24 Univariate distributions and statistics

One of the purposes of this class is for you to learn Statistical and Machine Learning techniques commonly used in data analysis. By the end of the term, you should be able to read papers that use these methods critically and analyze data using these methods.

When using any of these tools we will be we will be asking ourselves if our findings are “statistically significant”. For example, if we make use of a classification algorithm to distinguish between to groups of entities and find that we can correctly predict a class in 70 out of our 100 cases, how can we determine if this could have happened by chance alone? To be able to answer these questions, we need to understand some basic probabilistic and statistical principles. In this section we will review some of these principles.

24.1 Variation, randomness and stochasticity

In the preceeding sections of the class we have not spoken too much about randomness and stochasticity. We have, however, spoken about variation. When we discussed the notion of spread in a given dataset, measured by the sample standard deviation, for example, we are referring to the fact that in a population of entities (e.g., a set of tweets) there is naturally occuring variation in measurements (different frequency of word usage, for example). Notice that we can discuss the notation of variation without referring to any randomness, stochasticity or noise.

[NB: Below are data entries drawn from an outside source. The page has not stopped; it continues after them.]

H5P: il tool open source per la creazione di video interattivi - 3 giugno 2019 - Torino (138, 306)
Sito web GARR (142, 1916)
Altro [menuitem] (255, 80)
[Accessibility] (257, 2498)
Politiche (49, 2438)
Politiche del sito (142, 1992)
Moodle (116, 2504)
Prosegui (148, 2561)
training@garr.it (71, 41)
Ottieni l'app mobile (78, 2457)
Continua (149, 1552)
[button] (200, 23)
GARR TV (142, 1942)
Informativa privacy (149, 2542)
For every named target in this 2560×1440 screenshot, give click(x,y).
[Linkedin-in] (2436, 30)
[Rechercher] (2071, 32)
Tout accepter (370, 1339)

Why do we study probability then? Because, we do want to distinguish, when possible, between natural occuring variation and randomness or stochasticity. For instance, suppose we want to learn something about education loan debt for 19-30 year olds in Maryland. We could find loan debt for all 19-30 year old Maryland residents, and calculate mean and standard deviation. But that’s difficult to do for all residents. So, instead we sample (say by randomly sending Twitter surveys), and estimate the average and standard deviation of debt in this population from the sample. Now, this presents an issue since we could do the same from a different random sample and get a different set of estimates. Why? Because there is naturally-occuring variation in this population.

So, a simple question to ask is, how good are our estimates of debt mean and standard deviation from sample of 19-30 year old Marylanders?

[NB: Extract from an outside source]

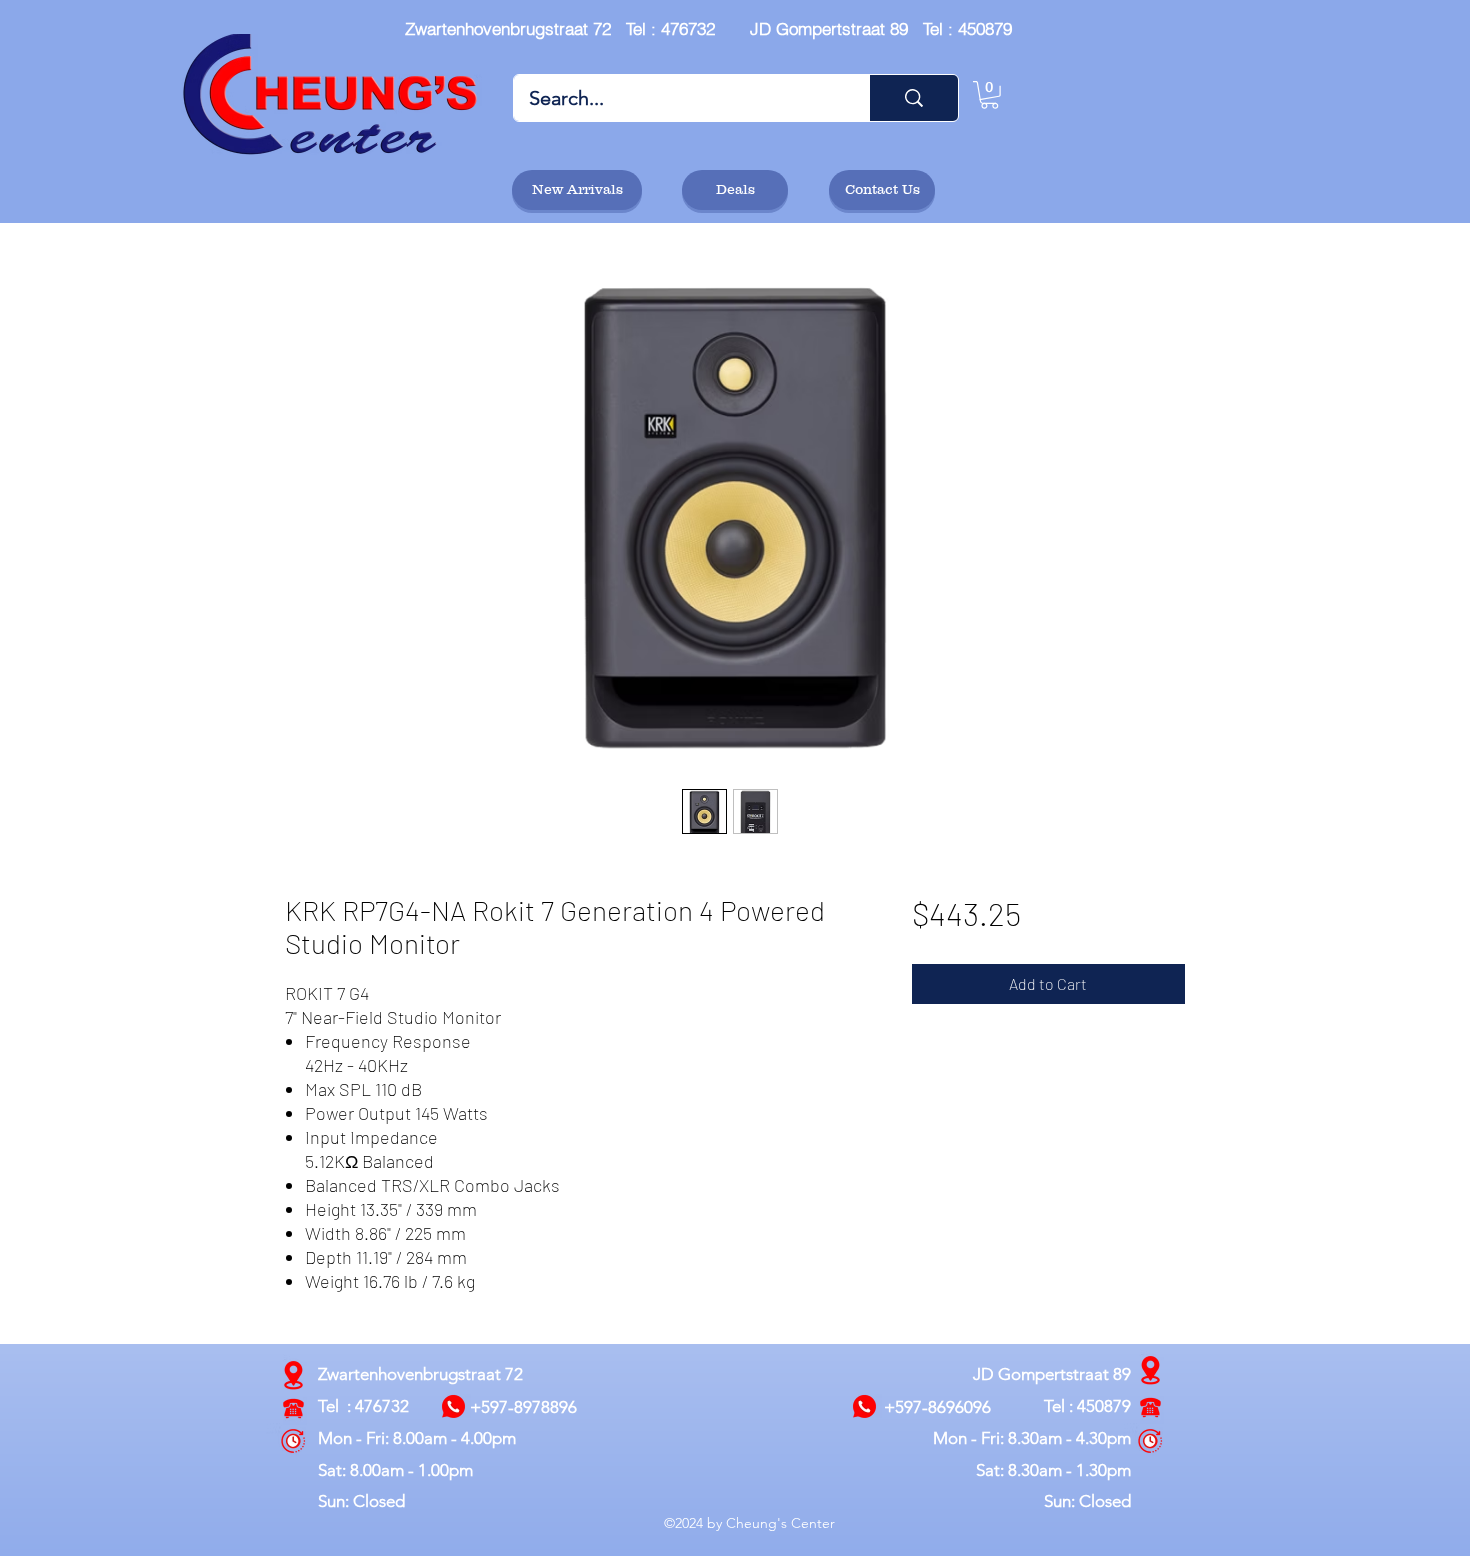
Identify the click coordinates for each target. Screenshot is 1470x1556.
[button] (989, 95)
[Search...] (913, 98)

In another example, suppose we build a predictive model of loan debt for 19-30 year old Marylanders based on other variables (e.g., sex, income, education, wages, etc.) from our sample. How good will this model perform when predicting debt in general?

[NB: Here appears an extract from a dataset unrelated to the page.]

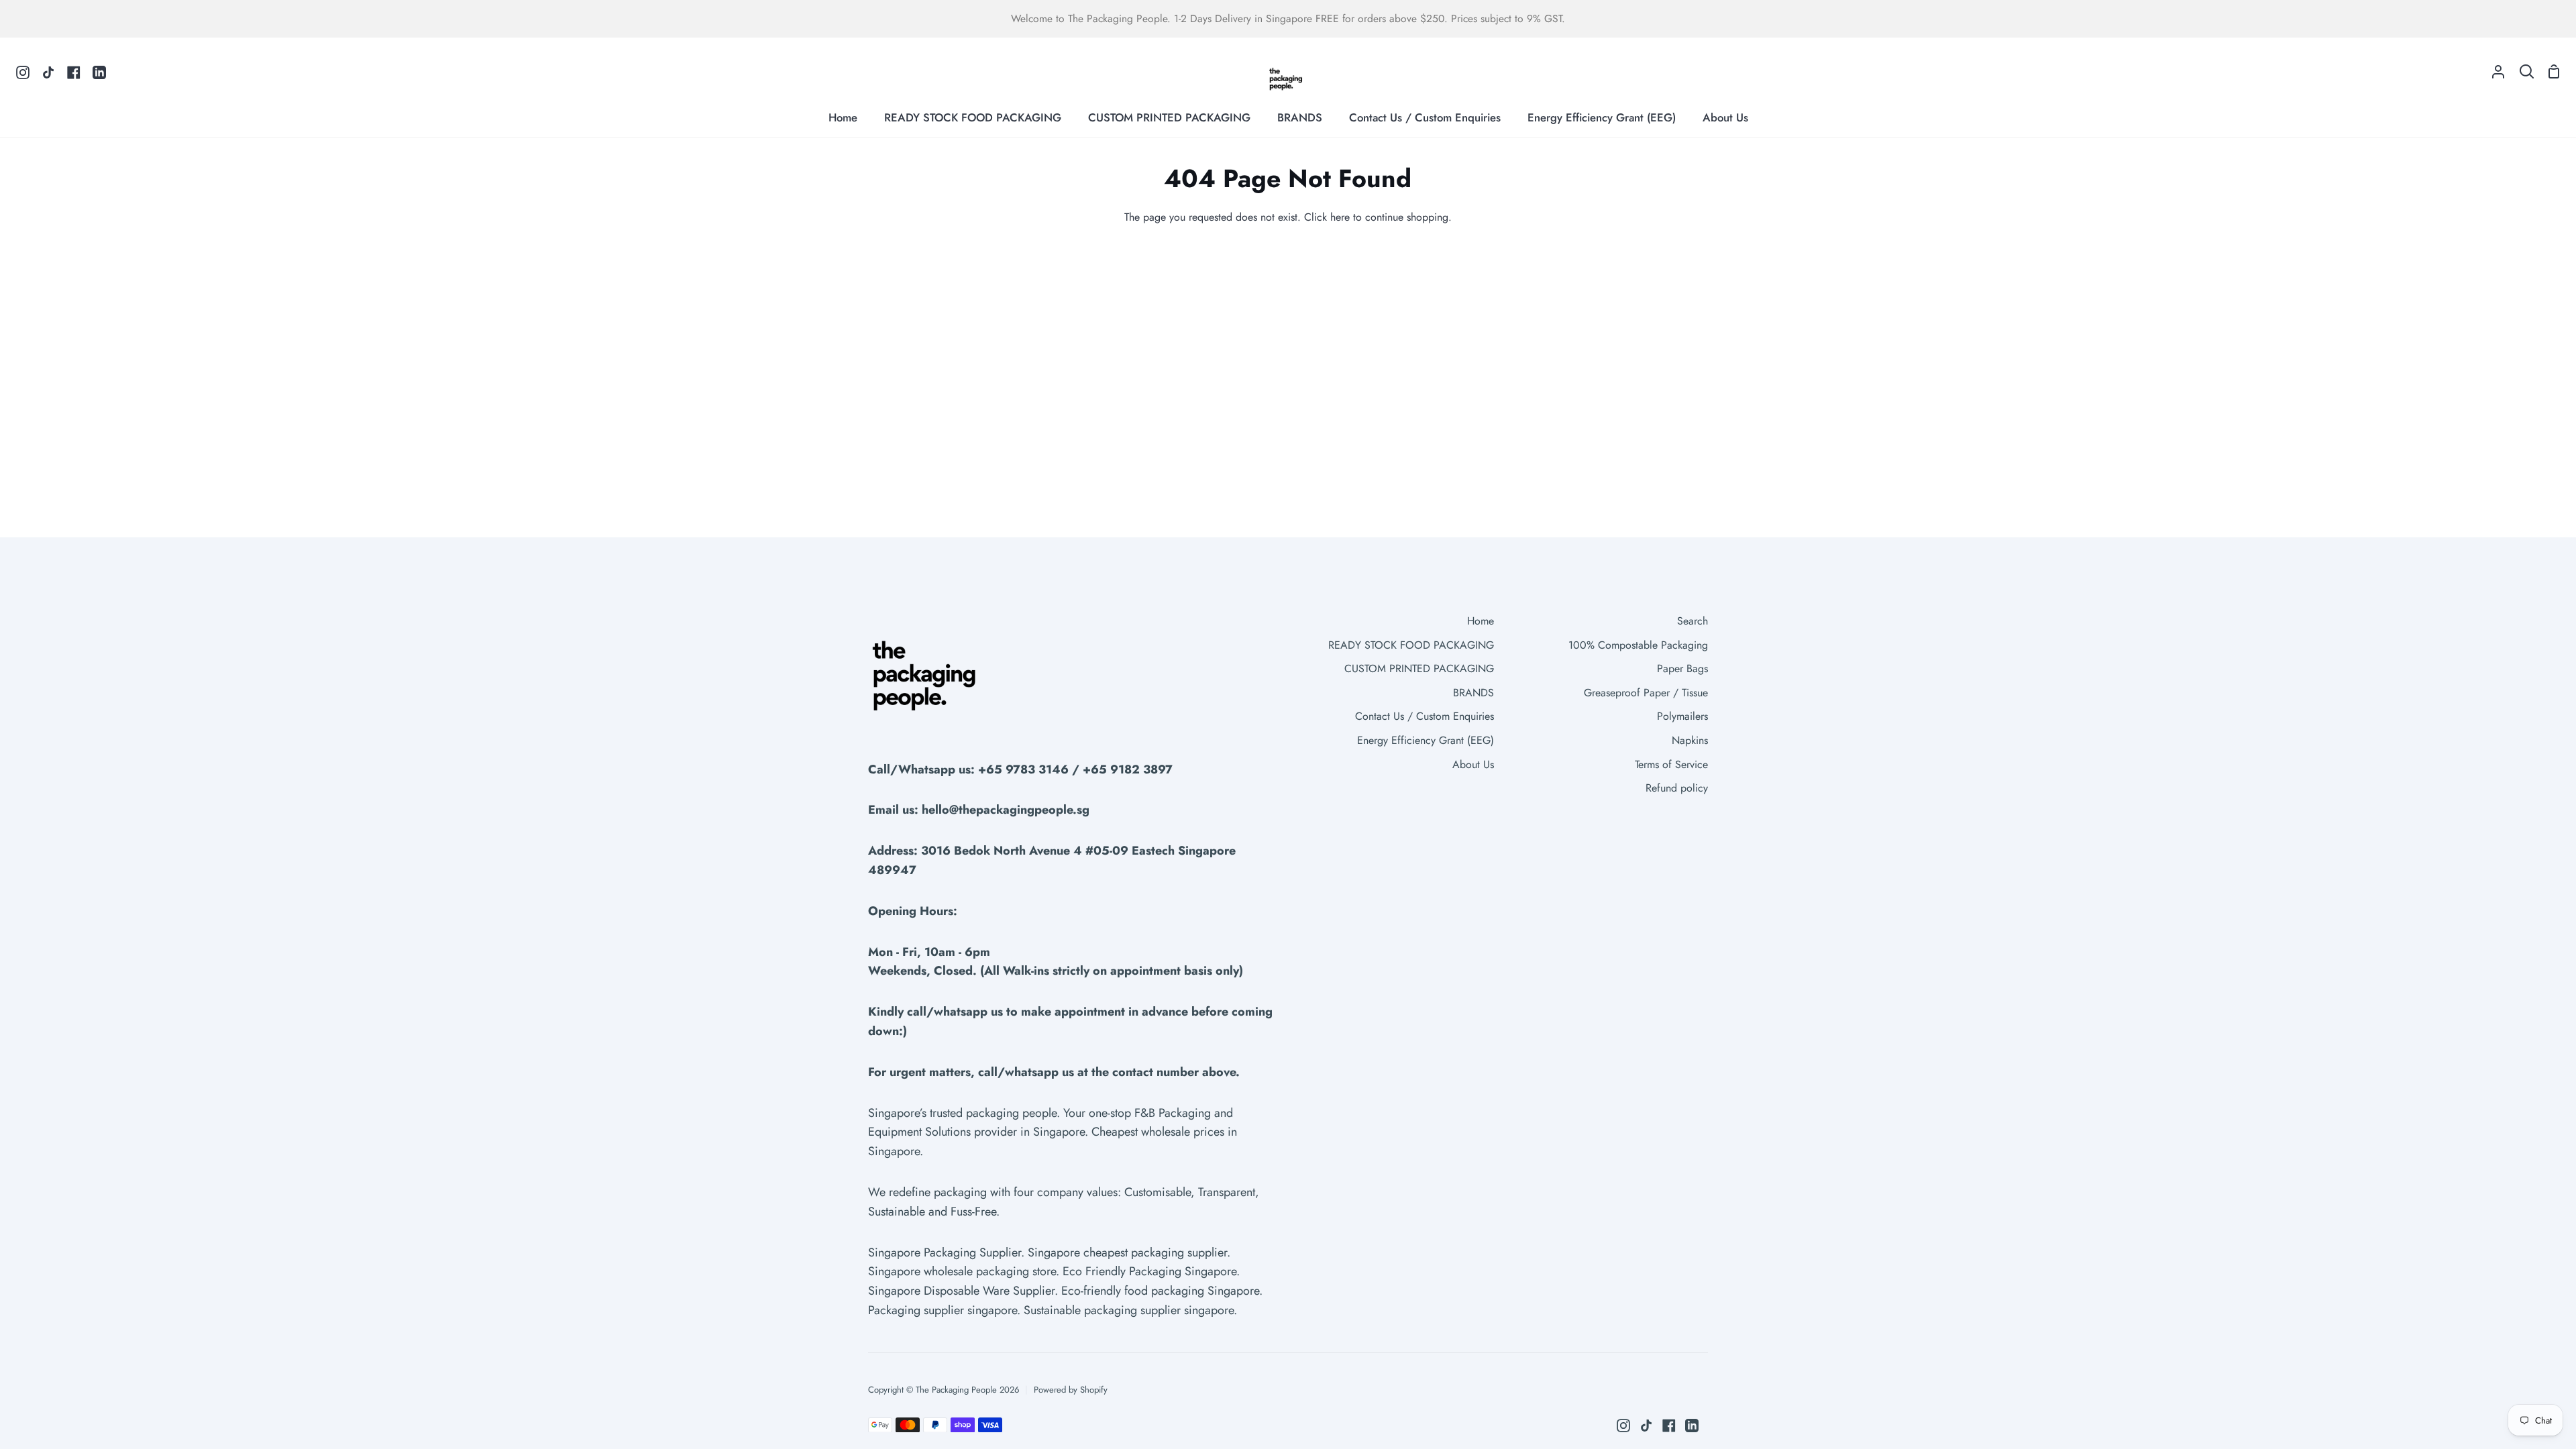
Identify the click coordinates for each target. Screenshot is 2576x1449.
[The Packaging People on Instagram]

We use probability and statistics to answer these questions. We use probability to capture stochasticity in the sampling process and model naturally occuring variation in measurements in a population of interest.

One final word, the term population which we use extensively here means the entire collection of entities we want to model. This could include people, but also images, text, GO positions, etc.

24.1.1 Random variables

The basic concept in our discussion of probability is the random variable. Consider a situation where you are tasked with determining if a given tweet was generated by a bot. You sample a tweet at random from the set of all tweets ever written and have a human expert decide if it was generated by a bot or not. You can denote this as a binary random variable \(X \in \{0,1\}\), with value \(1\) if the tweet is bot-gerneated and 0 otherwise. Why is this a random value? Because it depends on the tweet that was randomly sampled.

24.2 (Discrete) Probability distributions

Now we can start talking about the distribution of values of a random variable. In our example, random variable \(X\) can take values 0 or 1. We would like to specify how these values are distributed over the set of all possible tweets one can randomly sample. We use a probability distribution to do this.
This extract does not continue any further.